— WHAT IS NEEDED —
This task asks for the lines from the one with "The height and width of the screenshot is (463, 980)." to the final line below, repeated exactly, with pictures omitted.

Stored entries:
........

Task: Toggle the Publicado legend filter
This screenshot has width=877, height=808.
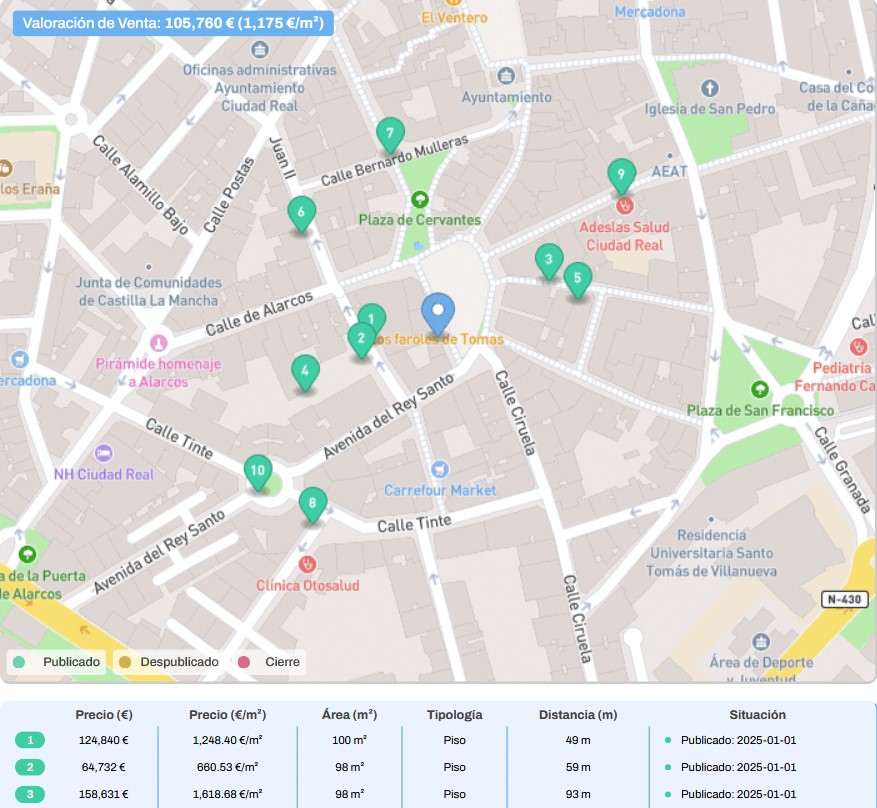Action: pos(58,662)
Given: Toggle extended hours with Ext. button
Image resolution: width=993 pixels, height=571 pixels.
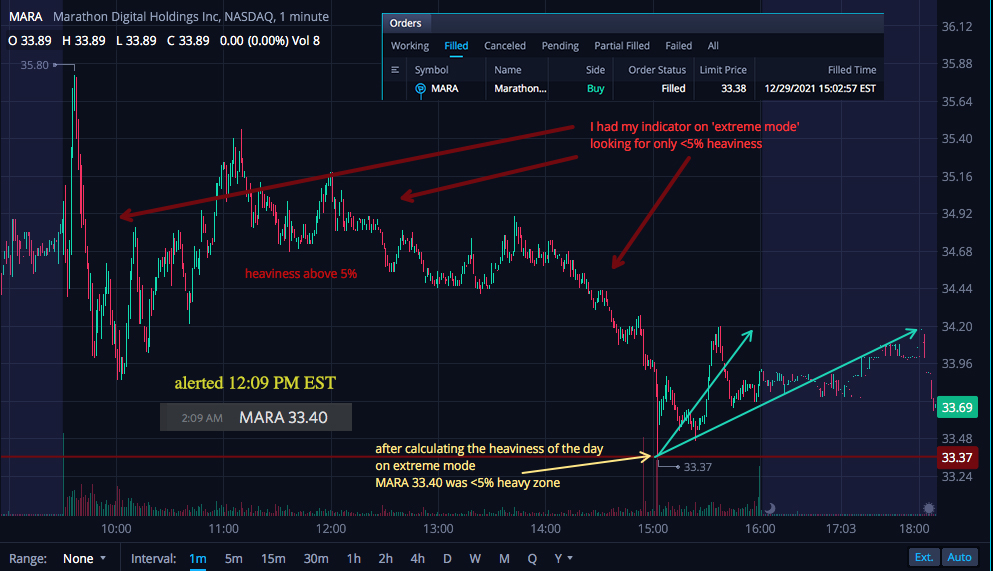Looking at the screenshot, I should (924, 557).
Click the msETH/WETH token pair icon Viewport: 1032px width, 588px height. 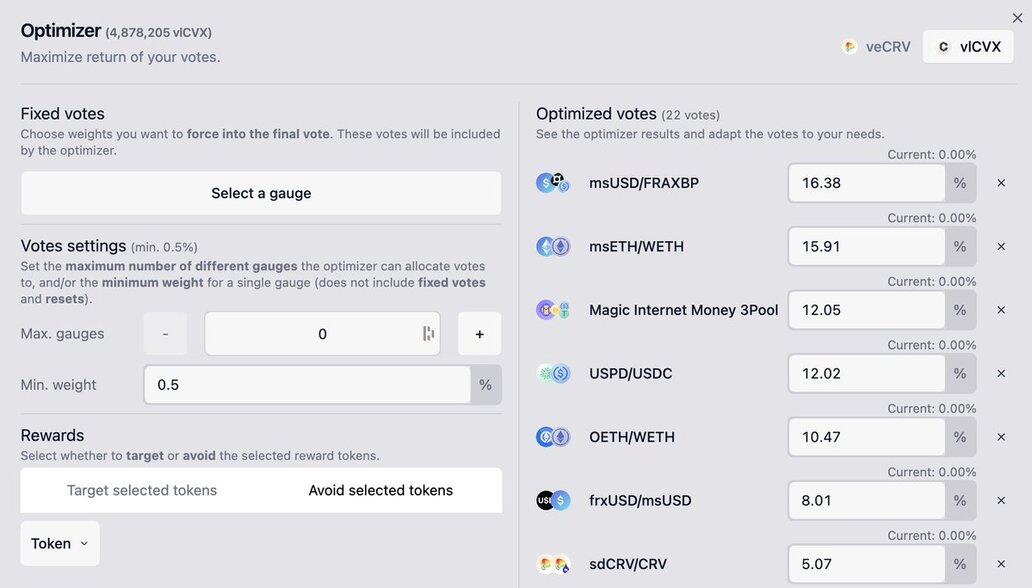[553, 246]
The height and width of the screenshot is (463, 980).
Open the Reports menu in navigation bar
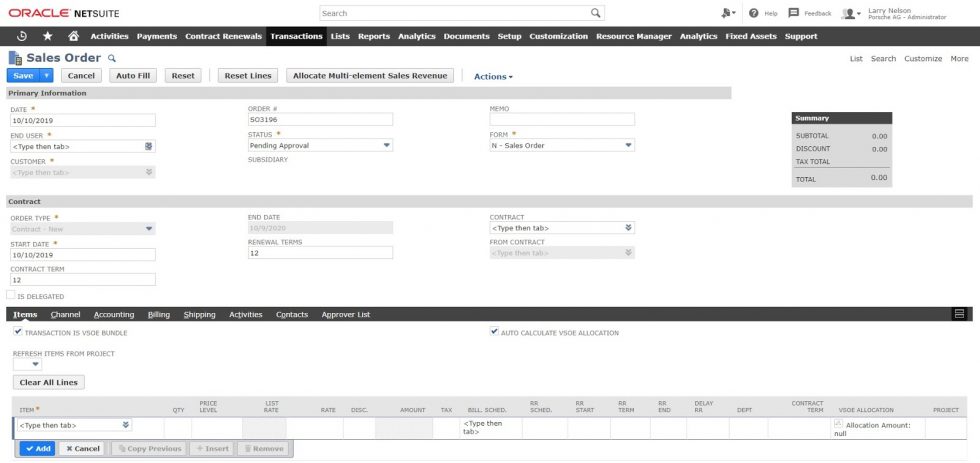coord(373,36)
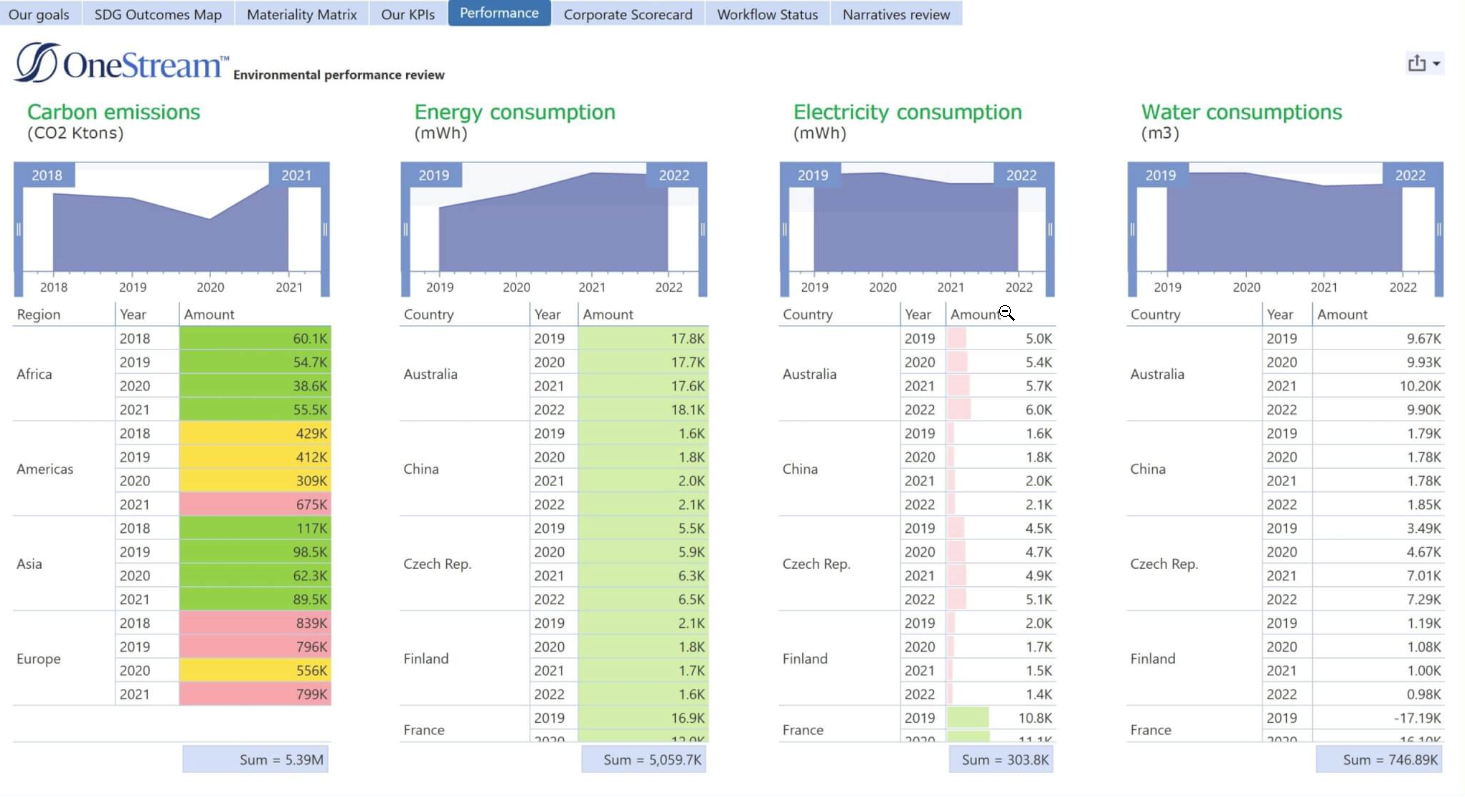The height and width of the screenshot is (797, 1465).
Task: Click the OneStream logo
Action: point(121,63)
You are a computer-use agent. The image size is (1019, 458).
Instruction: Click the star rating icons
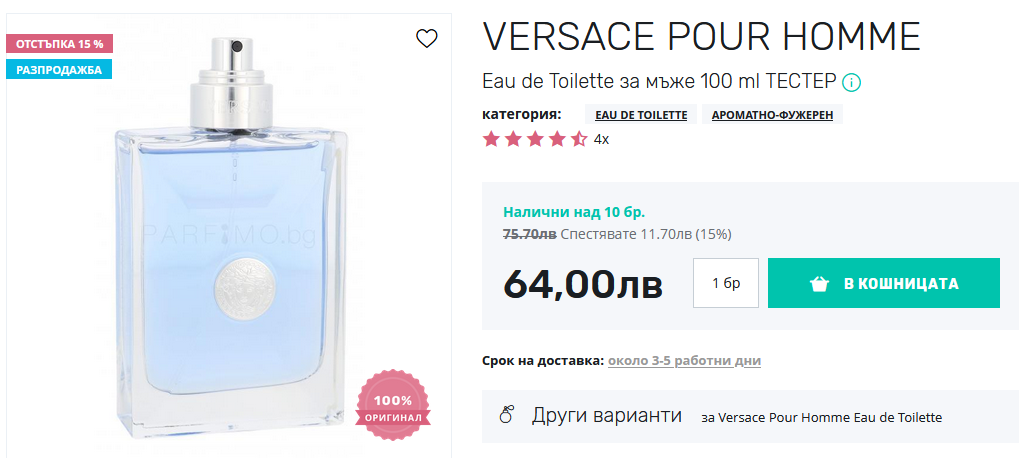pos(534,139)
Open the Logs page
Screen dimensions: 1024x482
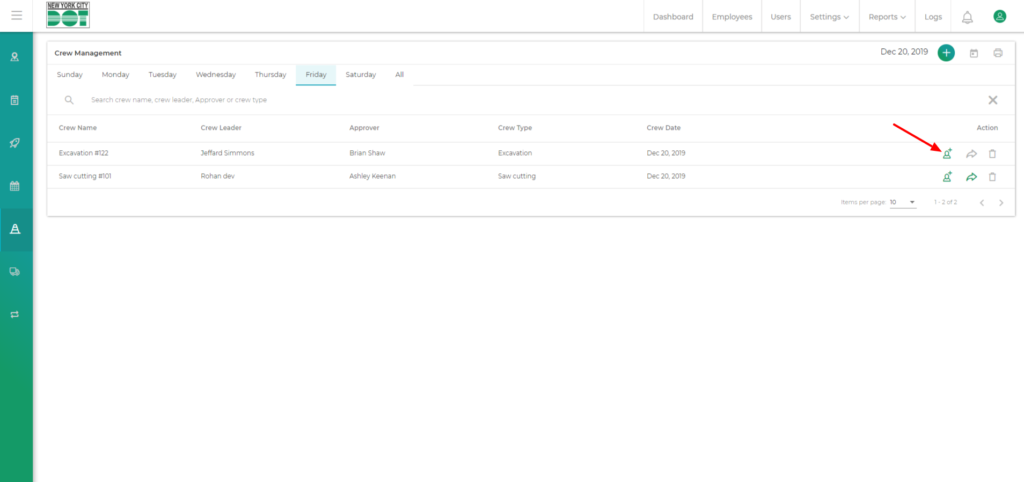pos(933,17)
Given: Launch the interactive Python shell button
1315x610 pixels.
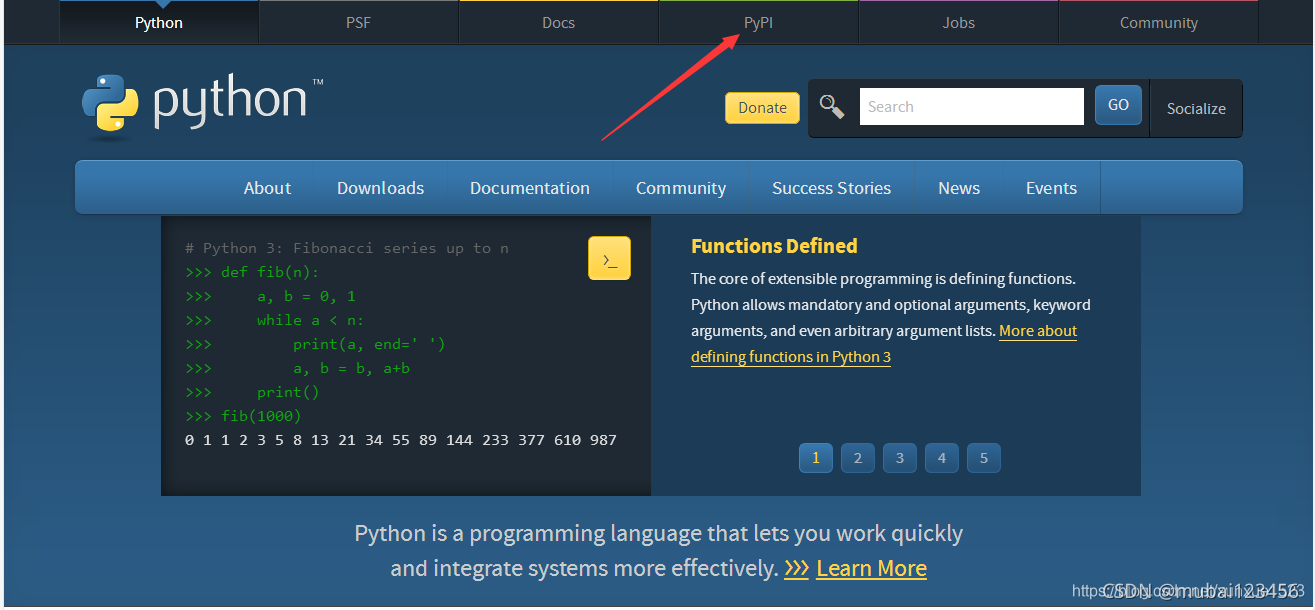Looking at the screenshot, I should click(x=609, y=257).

........

— ANSWER TO THIS PROBLEM —
The height and width of the screenshot is (463, 980).
Open the Reports menu in navigation bar
coord(373,36)
The height and width of the screenshot is (797, 1465).
Task: Click the OneStream logo
Action: point(121,63)
You are a computer-use agent. The image size is (1019, 458).
Instruction: Click the star rating icons
pos(534,139)
Open the Logs page
Screen dimensions: 1024x482
pos(933,17)
Given: Launch the interactive Python shell button
1315x610 pixels.
Looking at the screenshot, I should click(x=609, y=257).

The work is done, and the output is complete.